Secondly, 2015 featured clever cyber-attacks that let hackers access stored authentication data. This types of attacks targeted companies that handled important data as part of their activity – centralizing login credentials.

  1. The LastPass breach

In June 2015 the well-known password manager LastPass was (ironically) the victim of a cyber-attack. The cloud-based company warned that the attackers stole the hashed user passwords, cryptographic salts, password reminders, and e-mail addresses, although it estimated that it is less likely for the thieves to be able to surpass the encryption protecting the plain-text passwords.

The intrusion left specific anomalies in their server logs, and their detection lead to the discovery of the breach.

Even without decrypting the core passwords, the attackers managed to affect more than 7 million users and therefore rendered the password manager service virtually useless. LastPass publicly exposed the situation and urged its clients to reset all their passwords.

  1. The Experian breach

The Experian breach took place in September 2015. The global information services company had 15 million accounts compromised and PII of its clients stolen in a hack that affected mainly T-Mobile customers and their data stored on the Experian servers.

Again it was one of the situations where the cyber-attack targeted a known safe harbor company in what credentials and data were concerned. Many other companies used Experian to store data in a manner that made it conglomerate-like and kept it from being personally identifiable.

The 2015 attack apparently went on undetected for 15 days; it also followed the 2014 Experian breach that exposed over 200 million U.S. citizen’s data.

  1. The Anthem breach

The healthcare provider breach affected around one third of the American citizens. In February 2015 over than 80 million records were stolen, as well as the data of 19 million rejected customers. The party behind the attack remains yet undisclosed.

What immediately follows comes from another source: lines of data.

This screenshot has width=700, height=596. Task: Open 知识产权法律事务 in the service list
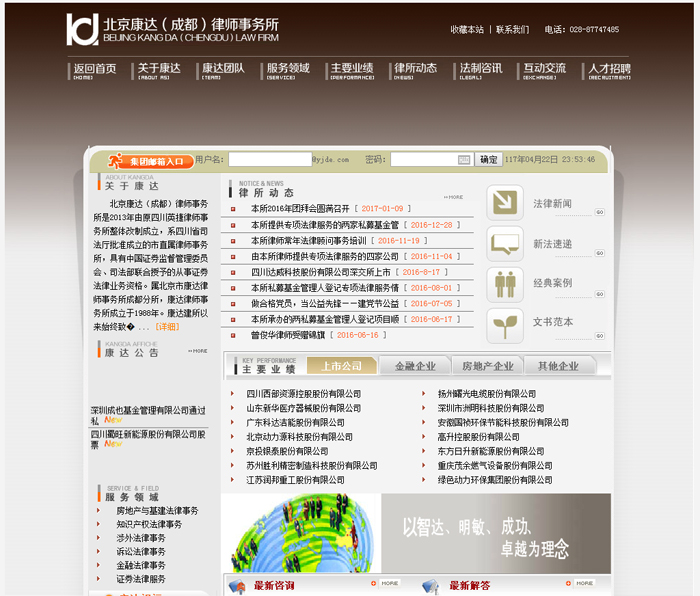tap(149, 524)
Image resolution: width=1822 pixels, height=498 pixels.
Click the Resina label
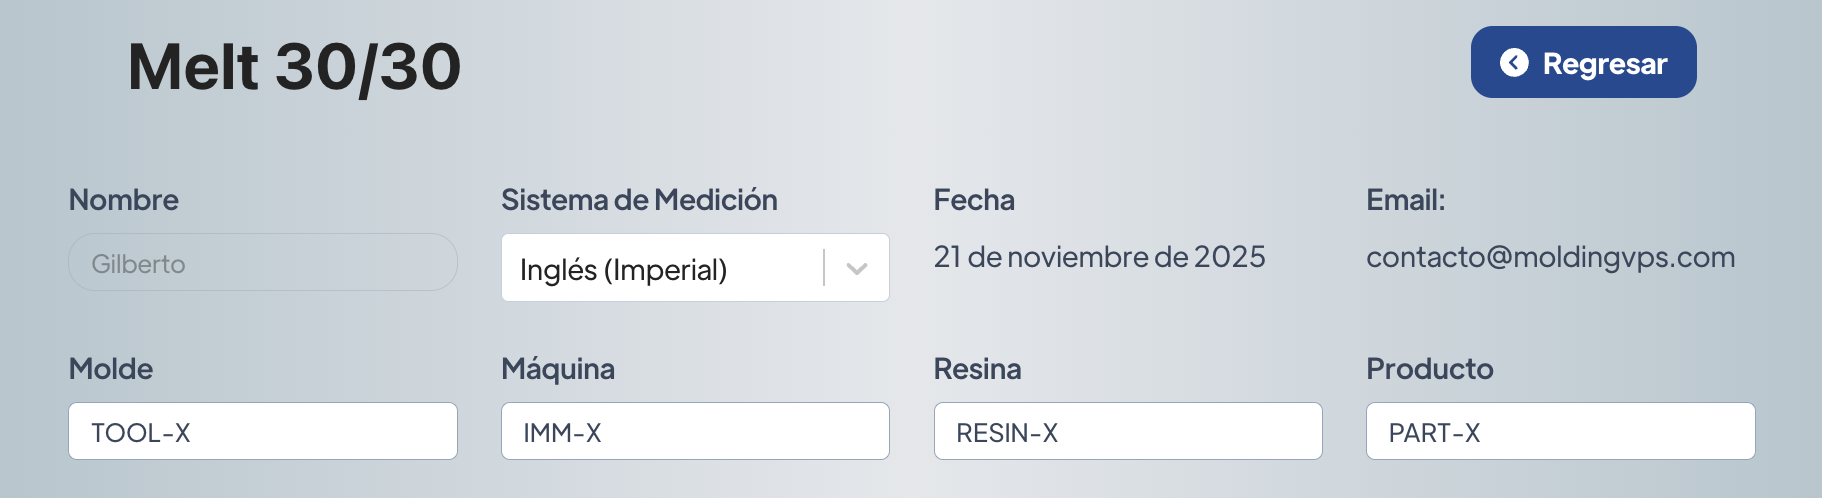point(977,369)
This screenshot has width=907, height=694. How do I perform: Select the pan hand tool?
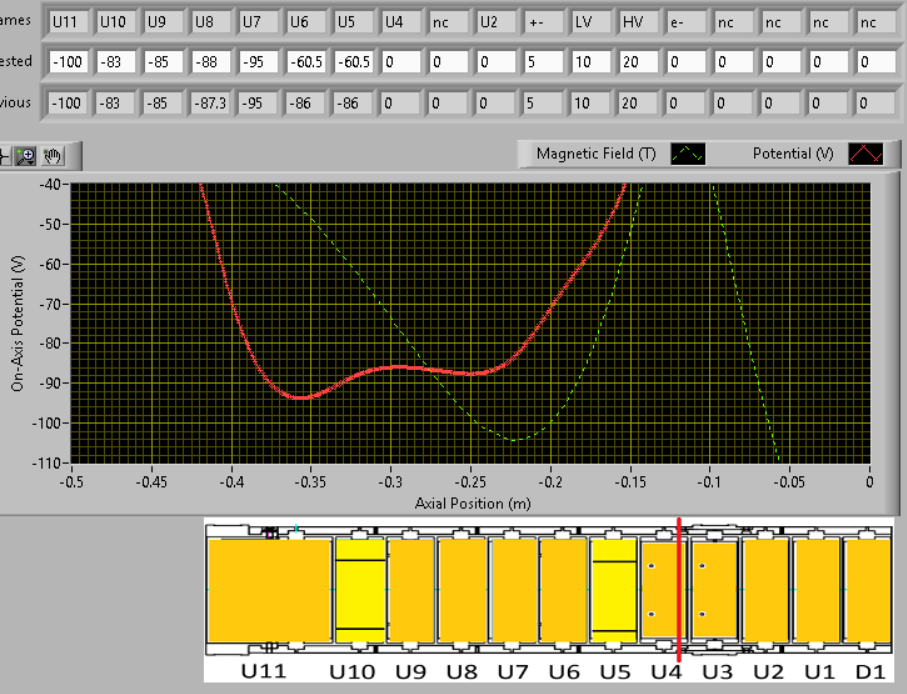tap(52, 156)
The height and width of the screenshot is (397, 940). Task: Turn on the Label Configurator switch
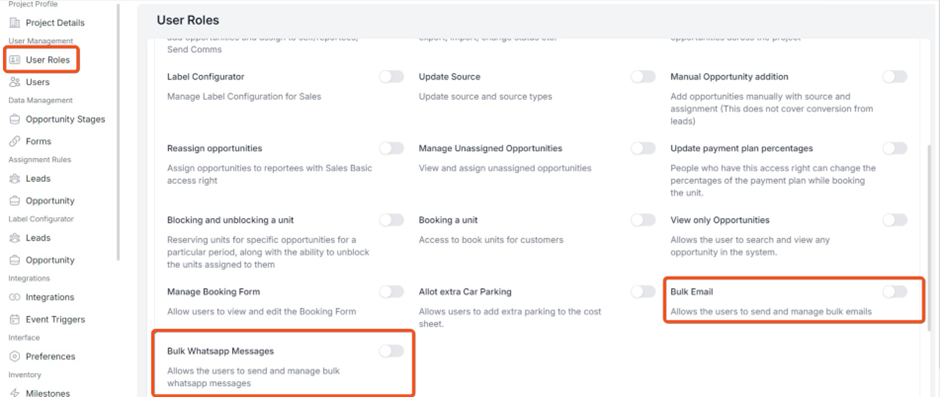coord(391,77)
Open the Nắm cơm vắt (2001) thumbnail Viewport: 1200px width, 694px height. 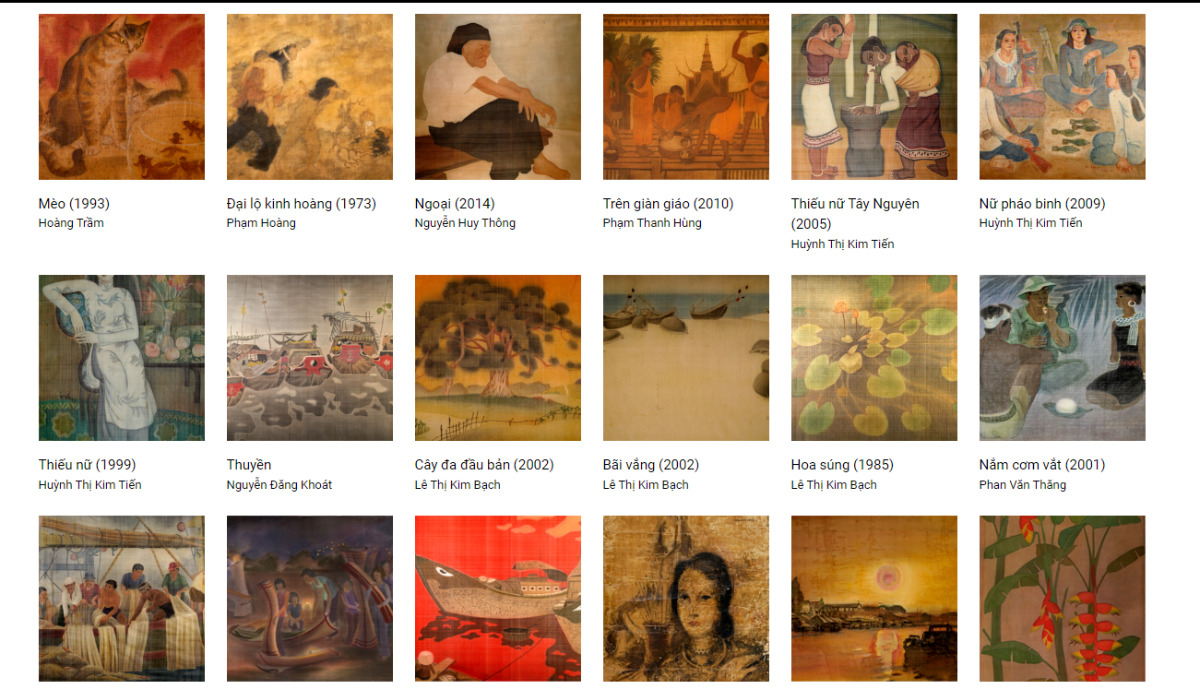point(1062,358)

The hack remained undetected for 9 months until a suspicious activity coming from a legitimate account raised questions, since the real user was unaware of the internal database query initiated from his account.

Healthcare data being among the most expensive types of merchandise on the black market, this breach represented a big victory for its malicious authors, as well as a major healthcare tech event of the unpleasant type. Healthcare companies are valuable breach targets, in direct proportionality with the sensitivity of the data they store.

The losses coming from this breach are around $272 billion and spread across healthcare system, since data is intertwined in this field.

The breach that prefigures future IoT breaches:

  1. The VTech Breach

In late November the global supplier of children toys and electronic learning products VTech was affected by a breach that compromised its app store. This lead to the exposure of various personal data, account credentials, activity logs and photos included. Considering that many of the personal data regarded children, the breach (summing up 4.8 million records and related information on the first names, genders and birthdays of more than 200,000 kids) represents a very serious case of cyber theft. The more recent numbers mention “4,854,209 customer (parent) accounts and 6,368,509 related kid profiles” as being affected – in an article on the arrest of a British citizen in connection with the breach.

The breach brought in the spotlight the concern on how companies that manufacture various products (and started embedding connected elements into their merchandise) actually lack the necessary cyber-security experience, thus putting their customers at risk.